• [The task] Once the line containing "Click the Pending restart status text" is found, return it and every line that follows, up to and including the final line of the material, exactly as written.

• [Data records]
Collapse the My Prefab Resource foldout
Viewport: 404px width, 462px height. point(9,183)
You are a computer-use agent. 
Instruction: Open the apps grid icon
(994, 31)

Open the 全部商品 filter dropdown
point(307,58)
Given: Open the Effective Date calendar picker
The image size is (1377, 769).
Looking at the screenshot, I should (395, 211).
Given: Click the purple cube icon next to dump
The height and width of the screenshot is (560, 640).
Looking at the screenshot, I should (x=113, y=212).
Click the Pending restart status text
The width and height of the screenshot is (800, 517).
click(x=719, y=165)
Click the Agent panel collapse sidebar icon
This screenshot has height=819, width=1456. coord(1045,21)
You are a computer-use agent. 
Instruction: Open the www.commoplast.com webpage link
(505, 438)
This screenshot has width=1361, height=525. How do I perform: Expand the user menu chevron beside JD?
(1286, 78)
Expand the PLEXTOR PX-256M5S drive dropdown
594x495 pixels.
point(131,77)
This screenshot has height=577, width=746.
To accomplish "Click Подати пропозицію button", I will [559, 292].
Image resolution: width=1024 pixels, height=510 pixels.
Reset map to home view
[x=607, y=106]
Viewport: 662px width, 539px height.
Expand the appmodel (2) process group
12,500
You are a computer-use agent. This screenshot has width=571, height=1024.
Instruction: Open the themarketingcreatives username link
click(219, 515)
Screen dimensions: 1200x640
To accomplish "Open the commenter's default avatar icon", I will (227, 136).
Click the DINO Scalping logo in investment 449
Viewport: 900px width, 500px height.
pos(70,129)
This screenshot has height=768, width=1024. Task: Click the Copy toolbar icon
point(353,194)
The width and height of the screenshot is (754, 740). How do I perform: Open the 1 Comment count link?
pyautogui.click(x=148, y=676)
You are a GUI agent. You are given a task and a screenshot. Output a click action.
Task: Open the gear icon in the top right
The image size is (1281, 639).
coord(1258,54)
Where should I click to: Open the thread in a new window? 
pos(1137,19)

• [Exercise output]
Click the Pending restart status text
The width and height of the screenshot is (800, 517).
click(x=719, y=165)
Click the Agent panel collapse sidebar icon
This screenshot has height=819, width=1456. coord(1045,21)
You are a computer-use agent. 
Instruction: Open the www.commoplast.com webpage link
(505, 438)
This screenshot has width=1361, height=525. How do I perform: Expand the user menu chevron beside JD?
(1286, 78)
Expand the PLEXTOR PX-256M5S drive dropdown
594x495 pixels.
point(131,77)
This screenshot has height=577, width=746.
To accomplish "Click Подати пропозицію button", I will [559, 292].
Image resolution: width=1024 pixels, height=510 pixels.
Reset map to home view
[x=607, y=106]
Viewport: 662px width, 539px height.
Expand the appmodel (2) process group
12,500
You are a computer-use agent. This screenshot has width=571, height=1024.
Instruction: Open the themarketingcreatives username link
click(219, 515)
Screen dimensions: 1200x640
To accomplish "Open the commenter's default avatar icon", I will (227, 136).
Click the DINO Scalping logo in investment 449
Viewport: 900px width, 500px height.
pos(70,129)
This screenshot has height=768, width=1024. Task: Click the Copy toolbar icon
point(353,194)
The width and height of the screenshot is (754, 740). How do I perform: Open the 1 Comment count link?
pyautogui.click(x=148, y=676)
You are a GUI agent. You are given a task and a screenshot. Output a click action.
Task: Open the gear icon in the top right
The image size is (1281, 639).
coord(1258,54)
Where should I click to: Open the thread in a new window? 
pos(1137,19)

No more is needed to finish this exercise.